Cerca de 300 pessoas participaram do evento gratuito em três dias de exibições ao ar livre financiadas pela Lei Paulo Gustavo
Cerca de 300 pessoas participaram do evento gratuito em três dias de exibições ao ar livre financiadas pela Lei Paulo Gustavo
O Cine Vista Loka transformou a Praça Orlando Lamônica, no Jardim Godoy, em uma sala de cinema a céu aberto nos dias 18, 19 e 20 de julho. Em sua segunda edição — e a primeira com financiamento público — o evento reuniu cerca de 300 pessoas em três noites de projeções gratuitas com filmes que retratam as potências, lutas e afetos das periferias, da população negra e LGBTQIAPN+.
Com pipoca e uma vista de tirar o fôlego, o clima foi de troca, acolhimento e celebração da diversidade. Obras como “Legado Marginal”, “Batalha Nascentes”, “Preto no Branco”, “Pachamama” e “Meu nome é Maalum” brilharam na telona.
“Eu quero sempre poder estar formando os nossos, meninos e meninas que são da periferia, isso é o principal do meu trabalho como cineasta e criador de conteúdo. Sem competir, mas educar uma geração. Foi uma delícia estar aqui, e a vista é louca mesmo”, disse o criador de perspectivas positivas sobre a favela, cineasta e produtor, Valter Rege, que exibiu sua obra “Preto no Branco” e bateu um papo com um dos idealizadores do evento, Igor Fernandes.
Idealizado pelo Instituto Formando Mentes Coletivas (IFMC) e viabilizado com recursos da Lei Paulo Gustavo por meio do edital municipal 674/2023, o projeto nasceu de forma independente e agora ganha corpo e reconhecimento. Com uma curadoria pensada para dialogar com o território, o Cine Vista Loka reafirma o cinema como um ato político e uma ferramenta de fortalecimento comunitário nas bordas da cidade.

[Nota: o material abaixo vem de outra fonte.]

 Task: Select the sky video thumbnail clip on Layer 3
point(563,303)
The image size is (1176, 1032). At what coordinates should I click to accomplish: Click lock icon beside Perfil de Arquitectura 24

Muito além da exibição de filmes, o evento propôs uma vivência coletiva de arte e resistência. Produtores como Crystian Barbado, Lisa Silvestre e Noah Duarte também fizeram diálogos importantes com o público.
Ao ocupar o espaço público com histórias que emocionam e provocam, o Cine Vista Loka reforça a importância de descentralizar o acesso à cultura e garantir que todas as vozes possam se ver — e se ouvir — na tela.